> **DOCUMENT PASSAGE**:
────────────────────

Free software command-line client for several file transfer protocols

lftp is a command-line program client for several file transfer protocols. lftp is designed for Unix and Unix-like operating systems. It is developed by Alexander Lukyanov and is distributed under the GNU General Public License.

lftp can transfer files via FTP, FTPS, HTTP, HTTPS, FISH, SFTP, BitTorrent, and FTP over HTTP proxy. It also supports the File eXchange Protocol (FXP), which allows the client to transfer files from one remote FTP server to another.

Among lftp's features are transfer queues, segmented file transfer, resuming partial downloads, bandwidth throttling, and recursive copying of file directories. The client can be used interactively or automated with scripts. It has Unix shell-like job control and a facility for scheduling file transfers for execution at a later time.

────────────────────

> **GIVEN ENTRIES**:
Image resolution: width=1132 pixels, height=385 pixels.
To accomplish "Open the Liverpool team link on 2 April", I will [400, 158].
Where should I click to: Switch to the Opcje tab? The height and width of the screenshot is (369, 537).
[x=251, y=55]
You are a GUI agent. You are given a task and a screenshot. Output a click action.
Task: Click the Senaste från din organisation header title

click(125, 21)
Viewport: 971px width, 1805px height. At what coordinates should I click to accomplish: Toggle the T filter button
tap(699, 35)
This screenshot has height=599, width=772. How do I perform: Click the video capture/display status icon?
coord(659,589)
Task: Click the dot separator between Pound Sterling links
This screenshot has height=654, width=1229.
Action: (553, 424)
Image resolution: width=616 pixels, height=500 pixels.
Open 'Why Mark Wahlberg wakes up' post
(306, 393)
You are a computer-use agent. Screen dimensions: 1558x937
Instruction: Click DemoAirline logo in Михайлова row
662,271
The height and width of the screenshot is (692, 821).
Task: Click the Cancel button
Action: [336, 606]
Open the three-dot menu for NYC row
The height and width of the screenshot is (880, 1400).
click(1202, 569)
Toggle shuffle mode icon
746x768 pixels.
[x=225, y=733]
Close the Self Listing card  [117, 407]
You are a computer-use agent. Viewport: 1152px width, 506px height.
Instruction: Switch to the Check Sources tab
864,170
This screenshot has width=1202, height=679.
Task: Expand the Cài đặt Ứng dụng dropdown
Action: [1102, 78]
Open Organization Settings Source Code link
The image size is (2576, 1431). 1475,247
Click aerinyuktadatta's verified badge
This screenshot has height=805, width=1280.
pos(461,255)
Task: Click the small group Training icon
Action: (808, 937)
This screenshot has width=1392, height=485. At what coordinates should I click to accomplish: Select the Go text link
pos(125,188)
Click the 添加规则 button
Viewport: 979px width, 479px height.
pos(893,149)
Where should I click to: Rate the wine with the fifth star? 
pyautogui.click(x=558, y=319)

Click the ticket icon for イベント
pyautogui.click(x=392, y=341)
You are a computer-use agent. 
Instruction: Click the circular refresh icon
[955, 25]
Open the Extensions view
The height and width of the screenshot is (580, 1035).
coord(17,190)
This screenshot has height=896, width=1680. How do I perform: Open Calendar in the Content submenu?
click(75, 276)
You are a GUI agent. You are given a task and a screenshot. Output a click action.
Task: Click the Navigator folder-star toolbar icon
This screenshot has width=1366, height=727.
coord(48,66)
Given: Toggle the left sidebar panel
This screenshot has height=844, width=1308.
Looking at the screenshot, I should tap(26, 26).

────────────────────

> **PROBLEM 1**:
Answer these questions about the passage on lftp, one line each:
(a) Who develops lftp?
(b) Which protocol lets the client move files from one remote FTP server to another?
(c) Besides Unix shell-like job control, what facility does lftp have for file transfers?
> **PROBLEM 2**: Extend the passage on lftp with a paragraph that picks up after its final sentence.

> **TASK ANSWER 1**:
(a) Alexander Lukyanov
(b) The File eXchange Protocol (FXP)
(c) A facility for scheduling file transfers to run at a later time

> **TASK ANSWER 2**:
==Development history==
lftp was initially developed as part of the ftpclass package. Subsequently it grew and became a more capable program (e.g., mirroring capability was added), and was renamed to lftp in February 1997. The initial goals of development were robustness, automatic resuming of transfers, and increasing transfer speed by transferring parts of a file in parallel using several connections as well as by protocol pipelining. Version 2.0 introduced HTTP and IPv6 support in 1999, more protocols were added later.